I got this email this morning from a friend who is a senior Indian intelligence officer. Given historic relations between Egypt and India, going back to the heyday of the Non-Aligned Movement, I thought I'd share this up to the minute assessment from a third party country with great interests in the Middle East. I am sure this assessment is circulating within the Singh Cabinet in New Delhi today.
President Hosni Mubarak has remained defiant and has refused to quit now. He has told his people that he would quit only in September when his current term ends and a new President would have been elected. He has also totally revamped his National Democratic Party (NDP) executive. Hossam Badrawi, a reformer and top physician, who enjoys the confidence of Mubarak, has been appointed the head of the policies committee, a post held by his son Gamal Mubarak till now, and also the party secretary-general. This revamping is meant to re-assure the protesters that people associated with the hated policies of his Government and accused of corruption would not stay in office in the run-up to the elections.
Mubarak seems to be hoping that the aggravating economic hardships of the poor and middle class people, including the workers, would make them leave the streets and go back to earning their livelihood and that as a result the protesting crowds will be reduced to the elite, including the students, whom he is confident of handling. His defiance is also encouraged by the ambivalence of the army. The Army is not prepared to let itself be used against the protesters to disperse them forcefully. At the same time, it recognizes the past services of Mubarak to the country and his role in strengthening the Armed Forces. It is, therefore, not willing to see him humiliated.

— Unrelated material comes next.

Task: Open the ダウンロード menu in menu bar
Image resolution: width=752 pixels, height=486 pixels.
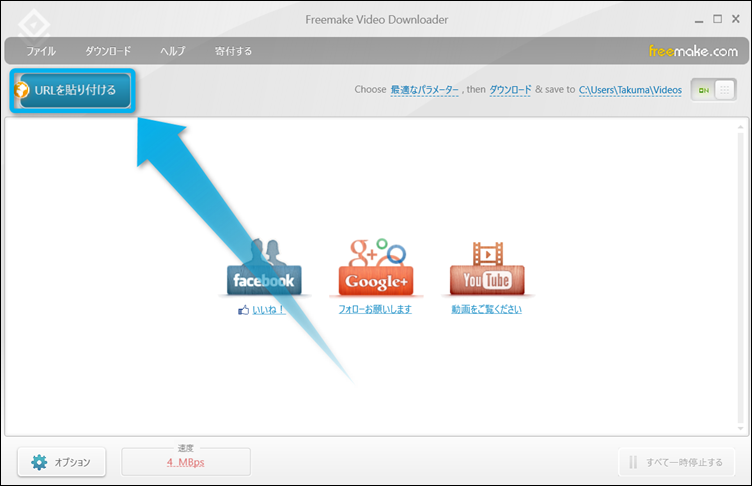Action: click(x=108, y=51)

There is agreement in the party as well as the Army that the time for Mubarak to quit public life has come and that he should go------honorably and not in humiliation.
Attempts are being made to reassure the protesters that Mubarak and his supporters would not take advantage of any de-mobilization of the protesters to go back on his word and stay on in power after September. The dilemma before the protesters is: The increasing hardships make it difficult to maintain for long the present state of high mobilization. At the same time, any premature demobilization before there are definitive and irreversible changes in the political status quo could defeat the purpose of the revolution.

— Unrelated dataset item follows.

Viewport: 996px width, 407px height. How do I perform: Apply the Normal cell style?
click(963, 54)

The reported US attempts to broker a transitional set-up is meant to reassure the protesters that changes in the status quo have already been initiated under international support and pressure and at the same time make it clear to Mubarak and his supporters that the dismantling of the status quo has to start now and not in September.
The problem with that is that while the status quo can be easily changed in the ruling party and the unpopular leaders removed from positions of influence, it is difficult to change it in the Governmental set-up under the present Constitution, which clearly provides that if the President quits, the Speaker of the Parliament would be sworn in as the officiating President till fresh elections are held. However, there is a provision in the Constitution under which Mubarak, while continuing to be the de jure President, can delegate the powers of the President to his Vice-President who will thus become the de facto President and could co-ordinate the arrangements for the elections without Mubarak playing any role in it. It is doubtful whether the protesters would agree to such an arrangement because of the close association of Suleiman with Mubarak for nearly two decades and his equally close association with the Pentagon and the Central Intelligence Agency (CIA). It was he who allegedly fed the report to the CIA about Saddam Hussein's alleged links with Osama bin Laden, which former President George Bush used as one of the excuses to justify the invasion of Iraq in 2003.
Thus, the position is: Suleiman is acceptable to Mubarak and his followers and the US as interim head of a transitional Government, but he may not be acceptable to the protesters. El Baradei may be acceptable to the protesters, but he cannot head the transitional set-up under the present Constitution.
It seems U.S. has conveyed to Mubarak, Suleiman, Egyptian people through, and the political leaders still on the sidelines, through Amanpour and Wisner that “We ourselves want Mubarak to go now, but there could be constitutional difficulties. Let him continue till September. We guarantee that he won't thereafter.”